A brief summary is that you could label particular YARN nodes for Storm, say with labels “storm1_nimbus” for nimbus and “storm1_supervisor” for supervisors, and create a separate queue for assigning containers to these nodes. “STORM_UI_SERVER” can run in the same label as storm1_nimbus. “storm1_drpc” label should be for DRPC. To use these labeled nodes, you would add yarn.label.expression parameters to the Storm components in your resources.json file (including the slider-appmaster), e.g. "yarn.label.expression": "storm1_supervisor". When you run the “slider create” command for your Storm cluster, you would add the parameter “--queue <queue name>”.
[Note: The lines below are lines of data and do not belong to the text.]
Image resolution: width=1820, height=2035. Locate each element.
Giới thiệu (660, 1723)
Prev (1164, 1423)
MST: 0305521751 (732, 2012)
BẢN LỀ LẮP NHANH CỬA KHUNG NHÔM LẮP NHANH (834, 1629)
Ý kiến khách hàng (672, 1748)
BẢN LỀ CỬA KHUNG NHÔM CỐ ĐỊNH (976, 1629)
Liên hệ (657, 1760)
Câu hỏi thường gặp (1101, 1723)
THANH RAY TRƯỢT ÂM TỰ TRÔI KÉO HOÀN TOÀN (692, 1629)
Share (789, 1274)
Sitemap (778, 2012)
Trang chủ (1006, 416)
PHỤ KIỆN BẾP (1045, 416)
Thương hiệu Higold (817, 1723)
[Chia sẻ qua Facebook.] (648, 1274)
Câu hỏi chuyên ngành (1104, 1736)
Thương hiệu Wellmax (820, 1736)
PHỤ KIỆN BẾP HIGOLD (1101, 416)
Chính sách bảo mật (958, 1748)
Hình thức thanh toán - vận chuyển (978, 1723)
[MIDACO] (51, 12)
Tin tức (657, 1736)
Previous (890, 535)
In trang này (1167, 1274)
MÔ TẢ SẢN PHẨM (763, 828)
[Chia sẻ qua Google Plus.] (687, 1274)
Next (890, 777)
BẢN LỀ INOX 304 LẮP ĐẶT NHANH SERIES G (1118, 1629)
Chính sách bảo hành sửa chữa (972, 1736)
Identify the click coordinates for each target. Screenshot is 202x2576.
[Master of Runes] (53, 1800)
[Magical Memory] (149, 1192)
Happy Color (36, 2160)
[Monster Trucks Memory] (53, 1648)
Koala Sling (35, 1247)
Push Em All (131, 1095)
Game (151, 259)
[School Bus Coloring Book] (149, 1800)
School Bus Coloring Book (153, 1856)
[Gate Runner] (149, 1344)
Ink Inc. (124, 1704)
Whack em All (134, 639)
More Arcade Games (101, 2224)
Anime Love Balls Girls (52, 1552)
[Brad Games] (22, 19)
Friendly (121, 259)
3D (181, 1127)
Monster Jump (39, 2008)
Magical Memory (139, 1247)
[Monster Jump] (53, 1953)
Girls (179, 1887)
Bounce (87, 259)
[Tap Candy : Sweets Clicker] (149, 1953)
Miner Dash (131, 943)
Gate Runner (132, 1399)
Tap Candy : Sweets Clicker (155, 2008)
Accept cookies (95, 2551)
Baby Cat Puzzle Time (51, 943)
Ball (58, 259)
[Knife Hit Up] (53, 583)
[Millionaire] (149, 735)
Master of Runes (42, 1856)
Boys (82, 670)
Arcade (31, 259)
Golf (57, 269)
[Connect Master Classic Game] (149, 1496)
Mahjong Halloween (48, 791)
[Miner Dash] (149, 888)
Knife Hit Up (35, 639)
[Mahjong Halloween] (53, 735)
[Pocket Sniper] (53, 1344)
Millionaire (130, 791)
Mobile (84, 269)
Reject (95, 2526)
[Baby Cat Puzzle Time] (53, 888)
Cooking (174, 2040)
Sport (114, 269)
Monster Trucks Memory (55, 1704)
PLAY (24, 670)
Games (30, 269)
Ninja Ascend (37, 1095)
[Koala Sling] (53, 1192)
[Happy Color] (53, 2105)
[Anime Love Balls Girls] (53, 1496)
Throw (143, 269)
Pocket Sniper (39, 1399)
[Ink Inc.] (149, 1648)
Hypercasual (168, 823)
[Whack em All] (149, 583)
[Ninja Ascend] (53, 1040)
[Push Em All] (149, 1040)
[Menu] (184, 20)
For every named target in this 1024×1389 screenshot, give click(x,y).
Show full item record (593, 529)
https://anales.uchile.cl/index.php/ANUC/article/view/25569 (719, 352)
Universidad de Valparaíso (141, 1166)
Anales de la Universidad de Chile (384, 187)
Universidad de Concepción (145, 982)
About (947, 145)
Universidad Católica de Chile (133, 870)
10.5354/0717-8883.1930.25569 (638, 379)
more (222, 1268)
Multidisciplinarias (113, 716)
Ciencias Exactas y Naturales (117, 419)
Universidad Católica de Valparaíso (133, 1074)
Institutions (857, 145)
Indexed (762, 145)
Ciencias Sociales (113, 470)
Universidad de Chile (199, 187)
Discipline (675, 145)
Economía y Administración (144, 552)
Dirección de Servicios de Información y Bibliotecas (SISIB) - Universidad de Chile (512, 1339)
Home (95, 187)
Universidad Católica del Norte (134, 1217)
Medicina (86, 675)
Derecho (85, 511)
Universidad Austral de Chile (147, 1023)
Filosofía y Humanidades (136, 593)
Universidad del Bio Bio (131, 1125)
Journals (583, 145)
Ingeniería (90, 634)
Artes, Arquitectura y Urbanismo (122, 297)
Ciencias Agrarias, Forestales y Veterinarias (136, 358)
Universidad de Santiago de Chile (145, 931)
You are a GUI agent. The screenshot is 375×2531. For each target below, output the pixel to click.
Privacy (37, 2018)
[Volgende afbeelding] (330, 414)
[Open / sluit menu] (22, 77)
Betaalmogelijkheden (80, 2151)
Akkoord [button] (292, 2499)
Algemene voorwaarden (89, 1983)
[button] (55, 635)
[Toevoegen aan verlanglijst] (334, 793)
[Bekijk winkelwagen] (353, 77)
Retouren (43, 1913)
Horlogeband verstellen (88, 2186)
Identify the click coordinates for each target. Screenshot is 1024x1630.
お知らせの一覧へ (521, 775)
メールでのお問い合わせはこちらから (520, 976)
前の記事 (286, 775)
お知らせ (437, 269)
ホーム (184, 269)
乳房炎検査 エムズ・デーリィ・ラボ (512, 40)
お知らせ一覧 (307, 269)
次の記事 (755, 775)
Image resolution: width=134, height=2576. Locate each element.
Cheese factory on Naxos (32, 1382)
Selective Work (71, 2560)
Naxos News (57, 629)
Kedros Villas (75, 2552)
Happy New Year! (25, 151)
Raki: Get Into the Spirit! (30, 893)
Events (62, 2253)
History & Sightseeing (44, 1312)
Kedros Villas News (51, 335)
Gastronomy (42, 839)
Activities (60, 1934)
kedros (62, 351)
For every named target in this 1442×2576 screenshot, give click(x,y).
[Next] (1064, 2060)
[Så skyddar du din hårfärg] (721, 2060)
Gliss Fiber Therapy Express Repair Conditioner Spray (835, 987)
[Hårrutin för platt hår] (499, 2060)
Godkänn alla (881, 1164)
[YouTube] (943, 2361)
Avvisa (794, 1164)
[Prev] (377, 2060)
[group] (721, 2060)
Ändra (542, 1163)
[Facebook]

Running Example Topologies on Storm-on-YARN
Installing the Storm-Slider Client
Make sure you are using HDP-2.2
yum search storm
storm_<latest_version>-slider-client
Pick the latest package
yum install storm_<latest_version>-slider-client
edit
/etc/storm-slider-client/conf/storm-slider-env.sh
export SLIDER_HOME=/usr/hdp/current/slider
export JAVA_HOME=/usr/jdk64/jdk1.7
Using Quicklinks to Access the Storm UI
Use the following command format:
storm-slider --app <yarn-app-name> quicklinks
For example:
/usr/hdp/<hdp_version>/storm-slider-client/bin/storm-slider --app cl2 quicklinks
Example output:
{ "org.apache.slider.jmx" : "http://ec2-54-172-39-242.compute-1.amazonaws.com:34579/api/v1/cluster/summary", "org.apache.slider.metrics" : "http://ec2-54-172-207-11.compute-1.amazonaws.com/cgi-bin/rrd.py?c=Application2", "nimbus.host_port" : "http://ec2-54-172-39-242.compute-1.amazonaws.com:38818", "org.apache.slider.monitor" : "http://ec2-54-172-39-242.compute-1.amazonaws.com:34579", "org.apache.slider.metrics.ui" : "http://ec2-54-172-207-11.compute-1.amazonaws.com/ganglia?c=Application2" }
org.apache.slider.metrics.monitor
points to the Storm UI.
Deploy the Storm Word Count Topology
Use the following command to deploy the Storm wordcount topology:
/usr/hdp/current/storm-slider-client/bin/storm-slider --app <cluster_name> jar /usr/hdp/current/storm-slider-client/contrib/storm-starter/storm-starter-topologies-*.jar storm.starter.WordCountTopology wordcount
Replace <cluster_name>
with the cluster name deployed using Slider.
Tests
Deploy wordcount topology and go to the Storm UI. Check to see if wordcount topology is listed under topologies. Click on wordcount topology and check to see if emitted and transferred numbers are increasing.
Start multiple Storm clusters, then deploy wordcount topologies on each cluster and check to see if they are running.
Check to see if the labeling of torm components is working by listing out the NIMBUS process on the storm1_nimbus labeled node.